# 'World Series of Poker' Goes HD



## Nick (Apr 23, 2002)

ESPN's popular summer coverage of the "World Series of Poker" will be upgraded
to high-definition, sources familiar with the decision said.

Starting in July, 32 hours of coverage will be presented in HD for the first time. The
coverage will include the main Texas Hold 'Em event as well as other World Series
events. The tiny "hole-card cam" that briefly shows what each player is holding will
most likely be unconverted.

The upgrade makes "WSOP" the first regular poker series to be produced in HD.
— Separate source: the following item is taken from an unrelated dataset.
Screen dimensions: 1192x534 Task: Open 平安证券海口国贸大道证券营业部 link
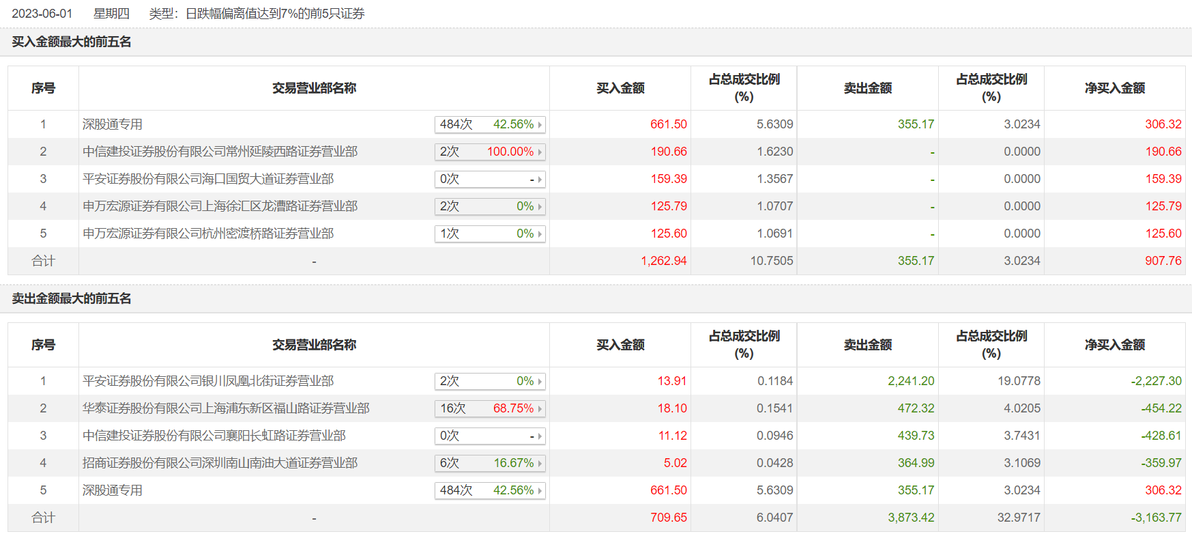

ESPN also announced this week that it will upgrade its morning shows "Mike and
Mike" and "Cold Pizza" to the HD format. ...

More @ TVWeek.com


----------



## purtman (Sep 19, 2006)

Now that's thrilling news.
That's not a slam on you, Nick. I just wish ESPN would focus on making all of its sports HD before going to card games.


----------



## Stewart Vernon (Jan 7, 2005)

I like to play cards... I don't like to watch other people play cards... and I am completely confused as to why ESPN thinks it is a sport.


----------



## Steve Mehs (Mar 21, 2002)

There are a lot of things on ESPN I wonder why they consider sports. Monday Night Football and Sunday Night Baseball are about the only actual sporting events on ESPN anymore.


----------



## JM Anthony (Nov 16, 2003)

HDMe said:


> I like to play cards... I don't like to watch other people play cards... and I am completely confused as to why ESPN thinks it is a sport.


While it may not be a true sport, it's definitely a guy thing that's become very popular. I get a kick out of watching although some of the characters are pretty bizarre.

John


----------



## Nick (Apr 23, 2002)

purtman said:


> Now that's thrilling news.
> That's not a slam on you, Nick. I just wish ESPN would focus on making all of its sports HD before going to card games.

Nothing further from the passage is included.